- Work required: The answer must be every line from the entries below that includes "input".

(Items listed in a dataset)
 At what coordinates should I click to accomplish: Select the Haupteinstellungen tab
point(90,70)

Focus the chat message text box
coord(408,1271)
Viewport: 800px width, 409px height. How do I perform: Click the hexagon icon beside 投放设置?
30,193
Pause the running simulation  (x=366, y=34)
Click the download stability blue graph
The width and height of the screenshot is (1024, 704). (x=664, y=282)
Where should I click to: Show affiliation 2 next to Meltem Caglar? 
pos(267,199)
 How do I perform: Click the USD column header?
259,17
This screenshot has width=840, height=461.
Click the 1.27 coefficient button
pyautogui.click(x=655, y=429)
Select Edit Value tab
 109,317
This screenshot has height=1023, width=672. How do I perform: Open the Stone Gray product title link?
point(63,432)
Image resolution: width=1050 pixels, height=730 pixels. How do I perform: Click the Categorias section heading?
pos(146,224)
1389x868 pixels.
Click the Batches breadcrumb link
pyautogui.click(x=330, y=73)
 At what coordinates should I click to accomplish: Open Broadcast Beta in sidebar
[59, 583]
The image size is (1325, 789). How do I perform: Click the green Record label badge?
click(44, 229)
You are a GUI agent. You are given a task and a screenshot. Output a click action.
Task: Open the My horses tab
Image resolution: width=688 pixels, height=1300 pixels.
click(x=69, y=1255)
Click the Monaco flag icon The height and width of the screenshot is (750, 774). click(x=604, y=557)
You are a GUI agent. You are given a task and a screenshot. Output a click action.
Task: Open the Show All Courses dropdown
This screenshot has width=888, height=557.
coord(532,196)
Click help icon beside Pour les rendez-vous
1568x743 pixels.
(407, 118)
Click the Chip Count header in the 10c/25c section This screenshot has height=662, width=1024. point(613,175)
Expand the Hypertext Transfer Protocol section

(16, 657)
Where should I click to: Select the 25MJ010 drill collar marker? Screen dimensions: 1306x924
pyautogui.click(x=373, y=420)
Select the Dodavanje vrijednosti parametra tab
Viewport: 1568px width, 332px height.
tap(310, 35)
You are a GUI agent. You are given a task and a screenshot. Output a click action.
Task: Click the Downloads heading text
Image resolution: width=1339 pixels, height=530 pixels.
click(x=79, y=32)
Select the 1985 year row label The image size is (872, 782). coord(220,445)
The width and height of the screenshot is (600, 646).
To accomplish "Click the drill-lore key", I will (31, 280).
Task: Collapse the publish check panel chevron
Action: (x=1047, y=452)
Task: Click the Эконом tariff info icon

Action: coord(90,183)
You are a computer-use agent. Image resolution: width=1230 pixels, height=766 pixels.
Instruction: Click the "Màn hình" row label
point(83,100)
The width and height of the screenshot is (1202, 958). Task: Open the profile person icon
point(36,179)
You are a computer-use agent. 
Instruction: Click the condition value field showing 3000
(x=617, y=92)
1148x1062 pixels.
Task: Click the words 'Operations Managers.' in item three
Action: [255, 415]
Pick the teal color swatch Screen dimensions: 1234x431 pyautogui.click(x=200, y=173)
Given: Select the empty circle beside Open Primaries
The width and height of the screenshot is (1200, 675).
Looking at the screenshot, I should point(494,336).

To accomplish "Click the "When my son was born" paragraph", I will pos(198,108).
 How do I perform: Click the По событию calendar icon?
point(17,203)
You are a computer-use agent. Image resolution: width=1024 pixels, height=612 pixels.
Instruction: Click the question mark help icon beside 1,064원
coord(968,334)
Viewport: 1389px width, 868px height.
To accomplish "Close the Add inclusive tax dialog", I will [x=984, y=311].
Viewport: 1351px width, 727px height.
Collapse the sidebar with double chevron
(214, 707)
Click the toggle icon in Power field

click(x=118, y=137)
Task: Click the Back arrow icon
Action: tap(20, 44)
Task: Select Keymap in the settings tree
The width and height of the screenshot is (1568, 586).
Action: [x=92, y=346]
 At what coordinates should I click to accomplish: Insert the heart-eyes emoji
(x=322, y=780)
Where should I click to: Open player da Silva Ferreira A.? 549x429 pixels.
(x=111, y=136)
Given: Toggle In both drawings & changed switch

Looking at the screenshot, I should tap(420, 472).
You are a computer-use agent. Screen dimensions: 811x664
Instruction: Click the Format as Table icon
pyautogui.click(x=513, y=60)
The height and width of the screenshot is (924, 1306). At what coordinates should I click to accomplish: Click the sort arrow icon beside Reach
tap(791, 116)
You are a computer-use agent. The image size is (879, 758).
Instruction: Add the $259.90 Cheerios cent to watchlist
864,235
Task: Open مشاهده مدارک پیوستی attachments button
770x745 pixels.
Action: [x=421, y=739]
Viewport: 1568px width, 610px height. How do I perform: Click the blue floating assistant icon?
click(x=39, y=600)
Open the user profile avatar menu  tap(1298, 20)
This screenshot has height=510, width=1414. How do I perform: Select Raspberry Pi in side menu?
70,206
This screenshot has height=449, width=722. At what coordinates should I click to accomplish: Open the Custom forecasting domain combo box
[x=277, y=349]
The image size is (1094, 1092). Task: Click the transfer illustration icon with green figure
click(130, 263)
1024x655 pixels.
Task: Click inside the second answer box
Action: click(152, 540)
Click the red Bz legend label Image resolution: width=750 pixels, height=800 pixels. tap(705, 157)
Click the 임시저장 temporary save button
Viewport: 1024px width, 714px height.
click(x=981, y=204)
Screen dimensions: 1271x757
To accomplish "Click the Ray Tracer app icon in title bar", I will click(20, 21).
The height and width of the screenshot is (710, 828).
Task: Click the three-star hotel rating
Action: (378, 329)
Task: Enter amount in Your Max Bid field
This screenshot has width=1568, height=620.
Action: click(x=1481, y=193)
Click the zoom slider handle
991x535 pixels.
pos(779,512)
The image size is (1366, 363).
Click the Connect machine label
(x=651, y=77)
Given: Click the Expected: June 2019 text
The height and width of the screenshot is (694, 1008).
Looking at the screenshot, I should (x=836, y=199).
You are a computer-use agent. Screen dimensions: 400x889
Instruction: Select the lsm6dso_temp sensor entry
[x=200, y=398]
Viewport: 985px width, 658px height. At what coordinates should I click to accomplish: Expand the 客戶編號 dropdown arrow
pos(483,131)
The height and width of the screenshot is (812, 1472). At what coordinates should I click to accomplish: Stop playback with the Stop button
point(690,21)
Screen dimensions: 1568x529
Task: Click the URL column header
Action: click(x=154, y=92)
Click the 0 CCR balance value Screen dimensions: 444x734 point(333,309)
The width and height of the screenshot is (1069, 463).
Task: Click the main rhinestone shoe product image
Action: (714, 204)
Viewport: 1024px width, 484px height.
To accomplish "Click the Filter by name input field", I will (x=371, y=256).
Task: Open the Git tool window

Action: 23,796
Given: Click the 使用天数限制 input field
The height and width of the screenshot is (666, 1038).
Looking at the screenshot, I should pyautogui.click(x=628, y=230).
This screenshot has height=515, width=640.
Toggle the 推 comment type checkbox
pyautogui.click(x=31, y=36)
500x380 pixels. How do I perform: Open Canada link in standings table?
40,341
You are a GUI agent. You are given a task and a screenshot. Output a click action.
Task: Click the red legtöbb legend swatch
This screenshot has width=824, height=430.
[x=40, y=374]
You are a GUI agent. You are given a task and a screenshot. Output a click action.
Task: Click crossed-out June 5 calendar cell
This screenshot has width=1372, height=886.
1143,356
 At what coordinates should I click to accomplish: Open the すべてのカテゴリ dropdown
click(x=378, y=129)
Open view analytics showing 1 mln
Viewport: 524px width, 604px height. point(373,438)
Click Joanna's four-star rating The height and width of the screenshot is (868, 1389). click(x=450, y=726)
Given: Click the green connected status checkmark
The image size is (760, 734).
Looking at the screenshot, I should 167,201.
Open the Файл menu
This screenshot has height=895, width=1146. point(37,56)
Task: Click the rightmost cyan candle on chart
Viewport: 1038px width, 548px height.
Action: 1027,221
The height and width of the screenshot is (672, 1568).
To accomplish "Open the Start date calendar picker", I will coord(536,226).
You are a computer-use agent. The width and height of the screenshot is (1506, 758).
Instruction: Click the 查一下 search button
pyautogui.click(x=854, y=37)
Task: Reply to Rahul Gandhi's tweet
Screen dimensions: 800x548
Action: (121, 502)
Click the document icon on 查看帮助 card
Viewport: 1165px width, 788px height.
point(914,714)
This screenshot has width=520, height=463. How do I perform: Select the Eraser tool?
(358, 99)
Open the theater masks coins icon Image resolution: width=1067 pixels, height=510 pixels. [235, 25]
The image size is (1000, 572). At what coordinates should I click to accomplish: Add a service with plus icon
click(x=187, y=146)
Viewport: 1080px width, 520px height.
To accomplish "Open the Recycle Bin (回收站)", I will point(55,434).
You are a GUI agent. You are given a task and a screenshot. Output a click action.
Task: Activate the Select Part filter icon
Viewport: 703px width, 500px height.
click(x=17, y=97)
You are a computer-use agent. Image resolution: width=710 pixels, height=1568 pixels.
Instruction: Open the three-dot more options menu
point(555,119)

- Output for this task:
To accomplish "Click the Filter by name input field", I will (x=371, y=256).
Given: Click the 使用天数限制 input field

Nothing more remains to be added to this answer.